There are several possible directions for future studies. Despite our efforts in disguising the main purpose of our study and minimizing participants’ awareness of their own yawning, some participants still reported that they suppressed their yawning due to social etiquette. This could potentially affect subjects’ yawning frequency in response to the yawning stimuli. We included a question on the subjective urge to yawn as a supplementary tool for measuring yawning tendency. In addition, a more objective method, such as myography that measures muscle activity, could be helpful to measure subjects’ yawning tendency, including those that are suppressed and undetectable to observation. Moreover, it is worth noting that our yawning stimuli produced a flatter psychometric curve than happy and angry stimuli. All stimuli selected to construct psychometric curves for the three expressions were based on the same intensity rating method, so it is unclear what constituted this difference. While the faces considered as the happiest or angriest in the rating task were always considered as “YES-presence” in the detection ask, and the neutral faces are always considered as “NO-presence” in the detection ask, such connection was less clear in yawning. One possibility is that participants have adopted a different criterion in the Yes-No detection task for yawning from that for happy or angry faces, possibly due to the lack of experience on yawning presence judgment. It is still an unsolved puzzle to us why this occurs, and it may be a possible direction for future study. Lastly, a more extensive screening to exclude participants with clinical conditions and trait-like alexithymia (the lack of own emotion understanding) could be applied in future studies. Individuals with psychiatric disorders such as autism and schizophrenia could have lower susceptibility to contagious yawning, and individuals with alexithymia (which could be measured with the Toronto Alexithymia Scale, Bagby, Parker, & Taylor, 1994; Bird, Press, & Richardson, 2011) may be limited to report accurately on their urge to yawn. Our postexperiment questionnaire showed that our participants were not diagnosed with any psychiatric disorders, and it may be desirable to employ a more extensive pretest screening to rule out factors that could affect sensitivity and susceptibility to yawning in future studies.

Conclusion

Our study revealed that participants with higher yawning sensitivity (but not emotional sensitivity) are more susceptible to contagious yawning, which adds to the growing literature that suggests perceptual deficits, such as atypical eye-gaze patterns, might contribute to reduced behavioral contagion. In addition, females were found to display more contagious yawning than males, and the underlying mechanism awaits elucidation by future studies. These findings have important theoretical implications for understanding the mechanism of contagious yawning for a nonautistic population. It will be interesting to see whether similar associations exist in a clinical population such as people with autism.
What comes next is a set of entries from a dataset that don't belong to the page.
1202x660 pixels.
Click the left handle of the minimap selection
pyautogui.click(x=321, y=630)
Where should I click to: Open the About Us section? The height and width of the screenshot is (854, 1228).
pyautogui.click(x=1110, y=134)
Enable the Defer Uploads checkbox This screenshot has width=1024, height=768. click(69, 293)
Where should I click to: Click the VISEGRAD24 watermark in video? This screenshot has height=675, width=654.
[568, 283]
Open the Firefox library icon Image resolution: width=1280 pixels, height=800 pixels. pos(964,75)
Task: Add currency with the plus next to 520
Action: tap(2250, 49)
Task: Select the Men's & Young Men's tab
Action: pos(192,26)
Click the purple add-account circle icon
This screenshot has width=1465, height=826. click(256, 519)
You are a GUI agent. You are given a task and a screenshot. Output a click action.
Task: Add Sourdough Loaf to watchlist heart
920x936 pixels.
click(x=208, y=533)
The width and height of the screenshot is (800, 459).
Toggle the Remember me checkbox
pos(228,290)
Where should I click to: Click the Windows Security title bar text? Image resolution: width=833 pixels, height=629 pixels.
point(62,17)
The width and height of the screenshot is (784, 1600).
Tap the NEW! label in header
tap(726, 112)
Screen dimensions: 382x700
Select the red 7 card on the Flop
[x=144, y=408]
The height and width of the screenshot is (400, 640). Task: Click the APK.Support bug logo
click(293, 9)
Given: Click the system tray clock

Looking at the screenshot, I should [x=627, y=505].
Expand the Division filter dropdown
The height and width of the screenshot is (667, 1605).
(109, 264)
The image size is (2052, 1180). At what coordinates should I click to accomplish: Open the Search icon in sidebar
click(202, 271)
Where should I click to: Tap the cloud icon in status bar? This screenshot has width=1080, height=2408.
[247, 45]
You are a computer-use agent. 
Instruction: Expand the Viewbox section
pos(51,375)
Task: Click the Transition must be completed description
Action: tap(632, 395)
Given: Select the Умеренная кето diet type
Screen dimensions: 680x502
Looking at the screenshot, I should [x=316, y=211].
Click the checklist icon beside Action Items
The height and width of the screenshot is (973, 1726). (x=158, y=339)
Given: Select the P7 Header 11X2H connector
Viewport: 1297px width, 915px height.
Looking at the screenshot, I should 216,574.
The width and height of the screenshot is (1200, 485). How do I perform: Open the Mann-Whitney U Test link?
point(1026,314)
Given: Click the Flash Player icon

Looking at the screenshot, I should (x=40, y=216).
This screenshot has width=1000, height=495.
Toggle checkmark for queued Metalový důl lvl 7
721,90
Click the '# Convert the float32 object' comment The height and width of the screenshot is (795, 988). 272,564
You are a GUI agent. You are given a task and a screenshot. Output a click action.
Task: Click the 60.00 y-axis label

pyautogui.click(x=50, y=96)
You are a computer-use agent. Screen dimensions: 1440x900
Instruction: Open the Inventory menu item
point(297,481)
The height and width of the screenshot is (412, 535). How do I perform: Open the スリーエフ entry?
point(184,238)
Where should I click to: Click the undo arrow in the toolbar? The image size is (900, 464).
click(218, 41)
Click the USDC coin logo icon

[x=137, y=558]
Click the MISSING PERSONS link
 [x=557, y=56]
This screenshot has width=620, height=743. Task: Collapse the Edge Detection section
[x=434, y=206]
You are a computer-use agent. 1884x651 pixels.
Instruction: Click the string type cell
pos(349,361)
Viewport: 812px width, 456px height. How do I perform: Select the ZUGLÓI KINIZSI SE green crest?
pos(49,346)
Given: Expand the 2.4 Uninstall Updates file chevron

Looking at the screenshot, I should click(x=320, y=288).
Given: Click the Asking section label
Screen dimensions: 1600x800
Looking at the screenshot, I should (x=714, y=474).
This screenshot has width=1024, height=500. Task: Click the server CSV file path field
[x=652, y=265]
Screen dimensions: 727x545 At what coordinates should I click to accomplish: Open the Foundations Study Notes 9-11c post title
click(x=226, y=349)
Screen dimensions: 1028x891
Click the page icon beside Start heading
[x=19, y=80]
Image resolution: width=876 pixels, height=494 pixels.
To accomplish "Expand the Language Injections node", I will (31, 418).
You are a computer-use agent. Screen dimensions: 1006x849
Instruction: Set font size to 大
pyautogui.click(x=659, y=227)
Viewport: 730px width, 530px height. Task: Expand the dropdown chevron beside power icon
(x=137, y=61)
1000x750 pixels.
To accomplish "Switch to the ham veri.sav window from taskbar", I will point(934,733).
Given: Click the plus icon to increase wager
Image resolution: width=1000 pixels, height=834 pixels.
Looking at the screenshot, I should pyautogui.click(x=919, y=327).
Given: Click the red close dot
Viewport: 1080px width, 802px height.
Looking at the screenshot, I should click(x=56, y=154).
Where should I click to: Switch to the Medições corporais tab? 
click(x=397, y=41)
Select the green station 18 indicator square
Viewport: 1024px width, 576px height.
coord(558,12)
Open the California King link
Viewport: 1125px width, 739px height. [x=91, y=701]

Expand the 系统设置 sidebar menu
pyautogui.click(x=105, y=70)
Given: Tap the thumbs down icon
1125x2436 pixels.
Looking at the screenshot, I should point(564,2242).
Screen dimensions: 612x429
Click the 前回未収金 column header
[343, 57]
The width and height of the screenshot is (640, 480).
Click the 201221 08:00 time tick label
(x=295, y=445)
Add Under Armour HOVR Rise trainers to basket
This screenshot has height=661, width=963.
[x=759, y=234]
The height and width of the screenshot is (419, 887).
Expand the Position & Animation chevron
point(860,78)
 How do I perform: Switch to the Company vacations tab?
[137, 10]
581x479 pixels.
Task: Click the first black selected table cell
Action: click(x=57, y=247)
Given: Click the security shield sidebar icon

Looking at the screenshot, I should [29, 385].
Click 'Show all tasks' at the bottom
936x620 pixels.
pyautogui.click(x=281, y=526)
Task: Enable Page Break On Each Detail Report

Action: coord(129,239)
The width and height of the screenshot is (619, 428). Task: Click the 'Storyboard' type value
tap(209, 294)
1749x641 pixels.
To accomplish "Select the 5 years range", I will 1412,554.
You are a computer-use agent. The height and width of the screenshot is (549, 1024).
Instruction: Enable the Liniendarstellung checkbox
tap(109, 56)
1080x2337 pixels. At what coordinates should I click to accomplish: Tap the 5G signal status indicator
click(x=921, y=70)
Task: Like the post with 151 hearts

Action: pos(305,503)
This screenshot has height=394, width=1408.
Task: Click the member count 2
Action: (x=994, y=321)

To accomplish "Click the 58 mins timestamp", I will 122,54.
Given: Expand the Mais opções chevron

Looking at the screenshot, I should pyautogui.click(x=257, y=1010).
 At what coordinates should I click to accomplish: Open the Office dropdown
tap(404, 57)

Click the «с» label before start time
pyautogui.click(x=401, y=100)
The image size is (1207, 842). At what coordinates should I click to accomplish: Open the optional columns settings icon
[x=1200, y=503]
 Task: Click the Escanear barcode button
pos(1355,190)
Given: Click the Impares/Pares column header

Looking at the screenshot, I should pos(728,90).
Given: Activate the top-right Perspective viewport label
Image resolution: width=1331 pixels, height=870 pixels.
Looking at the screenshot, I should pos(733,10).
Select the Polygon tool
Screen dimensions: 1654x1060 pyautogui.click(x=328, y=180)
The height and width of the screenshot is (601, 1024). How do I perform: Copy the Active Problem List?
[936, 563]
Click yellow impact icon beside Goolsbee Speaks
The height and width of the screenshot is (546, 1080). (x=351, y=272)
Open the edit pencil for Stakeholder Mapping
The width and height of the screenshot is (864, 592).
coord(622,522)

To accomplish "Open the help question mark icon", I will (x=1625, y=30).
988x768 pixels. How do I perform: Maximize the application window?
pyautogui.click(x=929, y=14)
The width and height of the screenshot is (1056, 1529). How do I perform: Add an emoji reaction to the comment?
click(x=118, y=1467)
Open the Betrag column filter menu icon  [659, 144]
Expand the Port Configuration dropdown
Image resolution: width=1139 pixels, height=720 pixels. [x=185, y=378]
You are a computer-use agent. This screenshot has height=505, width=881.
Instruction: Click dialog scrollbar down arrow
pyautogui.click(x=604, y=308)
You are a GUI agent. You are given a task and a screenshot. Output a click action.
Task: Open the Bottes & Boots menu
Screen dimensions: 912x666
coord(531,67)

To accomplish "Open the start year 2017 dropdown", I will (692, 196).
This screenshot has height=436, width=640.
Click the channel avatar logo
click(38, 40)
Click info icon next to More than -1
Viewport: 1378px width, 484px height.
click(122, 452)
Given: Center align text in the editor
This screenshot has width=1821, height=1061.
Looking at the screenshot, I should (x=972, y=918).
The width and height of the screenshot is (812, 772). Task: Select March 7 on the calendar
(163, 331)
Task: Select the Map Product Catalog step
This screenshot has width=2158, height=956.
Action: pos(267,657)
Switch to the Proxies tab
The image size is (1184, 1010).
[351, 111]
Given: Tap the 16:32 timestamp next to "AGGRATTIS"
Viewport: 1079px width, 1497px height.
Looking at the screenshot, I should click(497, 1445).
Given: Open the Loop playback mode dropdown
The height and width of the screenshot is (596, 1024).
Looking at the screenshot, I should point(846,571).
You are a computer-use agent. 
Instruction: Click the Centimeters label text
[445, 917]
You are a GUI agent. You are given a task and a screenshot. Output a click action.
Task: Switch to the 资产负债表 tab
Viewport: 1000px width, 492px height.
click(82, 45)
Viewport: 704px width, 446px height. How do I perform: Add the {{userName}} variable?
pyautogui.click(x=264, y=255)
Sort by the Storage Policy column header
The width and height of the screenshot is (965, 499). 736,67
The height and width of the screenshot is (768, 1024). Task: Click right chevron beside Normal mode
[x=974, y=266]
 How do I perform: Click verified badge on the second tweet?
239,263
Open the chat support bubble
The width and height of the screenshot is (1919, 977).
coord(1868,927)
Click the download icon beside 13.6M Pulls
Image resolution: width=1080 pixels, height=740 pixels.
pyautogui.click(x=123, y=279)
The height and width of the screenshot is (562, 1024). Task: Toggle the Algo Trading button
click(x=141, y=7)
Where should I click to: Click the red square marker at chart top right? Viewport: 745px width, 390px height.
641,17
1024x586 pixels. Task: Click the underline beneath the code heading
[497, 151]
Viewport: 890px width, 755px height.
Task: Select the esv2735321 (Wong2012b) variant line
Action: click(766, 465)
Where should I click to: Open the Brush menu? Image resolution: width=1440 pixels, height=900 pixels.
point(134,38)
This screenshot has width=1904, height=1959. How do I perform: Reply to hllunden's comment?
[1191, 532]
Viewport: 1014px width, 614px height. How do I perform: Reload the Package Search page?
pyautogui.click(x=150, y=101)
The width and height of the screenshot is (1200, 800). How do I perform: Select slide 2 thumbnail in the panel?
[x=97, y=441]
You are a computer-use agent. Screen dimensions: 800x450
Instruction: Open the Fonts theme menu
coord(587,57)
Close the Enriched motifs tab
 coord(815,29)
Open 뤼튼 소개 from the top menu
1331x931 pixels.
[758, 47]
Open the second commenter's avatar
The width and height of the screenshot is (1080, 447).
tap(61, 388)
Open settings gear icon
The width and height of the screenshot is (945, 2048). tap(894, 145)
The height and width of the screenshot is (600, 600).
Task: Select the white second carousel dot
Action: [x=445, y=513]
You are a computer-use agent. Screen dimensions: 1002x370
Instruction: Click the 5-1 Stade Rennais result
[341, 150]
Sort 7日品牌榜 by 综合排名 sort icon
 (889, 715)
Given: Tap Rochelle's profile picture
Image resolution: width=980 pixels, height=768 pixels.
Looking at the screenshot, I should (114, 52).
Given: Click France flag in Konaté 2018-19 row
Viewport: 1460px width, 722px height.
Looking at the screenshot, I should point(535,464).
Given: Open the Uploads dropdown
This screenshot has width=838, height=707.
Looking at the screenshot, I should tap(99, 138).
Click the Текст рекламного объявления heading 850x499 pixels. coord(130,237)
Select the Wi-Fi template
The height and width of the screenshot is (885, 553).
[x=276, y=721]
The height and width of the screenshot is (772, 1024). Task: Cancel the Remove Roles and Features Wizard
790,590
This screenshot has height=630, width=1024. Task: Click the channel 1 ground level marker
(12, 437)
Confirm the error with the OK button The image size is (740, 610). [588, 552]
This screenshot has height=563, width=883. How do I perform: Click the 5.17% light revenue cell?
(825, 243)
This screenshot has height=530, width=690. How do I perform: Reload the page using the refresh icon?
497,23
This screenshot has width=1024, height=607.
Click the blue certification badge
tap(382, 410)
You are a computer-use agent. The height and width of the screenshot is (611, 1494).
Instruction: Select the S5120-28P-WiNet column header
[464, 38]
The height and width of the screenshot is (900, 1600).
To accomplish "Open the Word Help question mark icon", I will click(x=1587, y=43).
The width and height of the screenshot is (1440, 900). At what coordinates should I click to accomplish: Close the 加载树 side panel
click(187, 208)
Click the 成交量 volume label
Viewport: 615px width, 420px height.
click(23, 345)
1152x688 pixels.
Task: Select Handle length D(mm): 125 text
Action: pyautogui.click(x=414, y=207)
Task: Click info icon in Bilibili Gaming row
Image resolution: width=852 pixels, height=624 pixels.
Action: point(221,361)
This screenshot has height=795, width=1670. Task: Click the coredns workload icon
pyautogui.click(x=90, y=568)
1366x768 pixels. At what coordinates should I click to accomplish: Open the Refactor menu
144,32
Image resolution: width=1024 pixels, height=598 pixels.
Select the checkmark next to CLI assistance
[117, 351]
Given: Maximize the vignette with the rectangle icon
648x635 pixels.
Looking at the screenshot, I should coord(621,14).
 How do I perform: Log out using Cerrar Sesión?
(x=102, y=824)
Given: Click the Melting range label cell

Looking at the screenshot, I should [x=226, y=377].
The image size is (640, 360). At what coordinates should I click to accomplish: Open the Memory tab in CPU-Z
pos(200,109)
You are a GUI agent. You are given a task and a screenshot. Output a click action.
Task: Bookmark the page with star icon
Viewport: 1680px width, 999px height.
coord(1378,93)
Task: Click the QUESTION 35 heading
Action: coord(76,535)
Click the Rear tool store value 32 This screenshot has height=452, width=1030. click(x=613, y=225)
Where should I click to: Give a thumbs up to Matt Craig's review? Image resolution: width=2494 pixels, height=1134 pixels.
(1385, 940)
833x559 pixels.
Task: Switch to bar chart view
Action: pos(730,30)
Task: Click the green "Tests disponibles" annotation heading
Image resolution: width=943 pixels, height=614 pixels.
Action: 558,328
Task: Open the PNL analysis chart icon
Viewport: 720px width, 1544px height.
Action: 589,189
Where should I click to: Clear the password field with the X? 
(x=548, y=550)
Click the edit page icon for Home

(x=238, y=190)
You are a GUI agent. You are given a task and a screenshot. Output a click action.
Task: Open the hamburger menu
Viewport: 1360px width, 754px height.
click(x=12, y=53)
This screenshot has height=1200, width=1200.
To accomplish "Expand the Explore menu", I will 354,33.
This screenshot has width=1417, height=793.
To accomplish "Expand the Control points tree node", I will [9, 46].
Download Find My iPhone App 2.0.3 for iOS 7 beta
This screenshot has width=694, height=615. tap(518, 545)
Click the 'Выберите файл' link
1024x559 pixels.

In conclusion, our study offers a working hypothesis for future studies to investigate how the perceptual encoding of yawning interacts with susceptibility to contagious yawning.

			95% Wald confidence interval		Hypothesis testing				95% Wald confidence interval
Variable	β	SE	Lower	Upper	Wald χ2	df	p	eB	Lower	Upper
(Intercept)	−.693	1.00	−2.65	1.27	.48	1	.49	.50	.070	3.55
Age = 19	.442	1.07	−1.65	2.54	.17	1	.68	1.56	.191	12.64
Age = 20	.693	1.07	−1.40	2.79	.42	1	.52	2	.246	16.26
Age = 21	.405	1.15	−1.86	2.67	.12	1	.73	1.50	.156	14.42
Age = 22	.241	1.07	−1.85	2.35	.051	1	.82	1.27	.157	10.34
Age = 23	−.693	1.41	−3.47	2.08	.24	1	.62	.50	.031	7.99
Age = 24	.288	1.22	− 2.11	2.69	.055	1	.81	1.33	.121	14.70
Age = 26	0

β = Poisson regression coefficient; SE = standard error; Z = z-value; Wald χ2 = Wald chi-square; eB = odd ratios.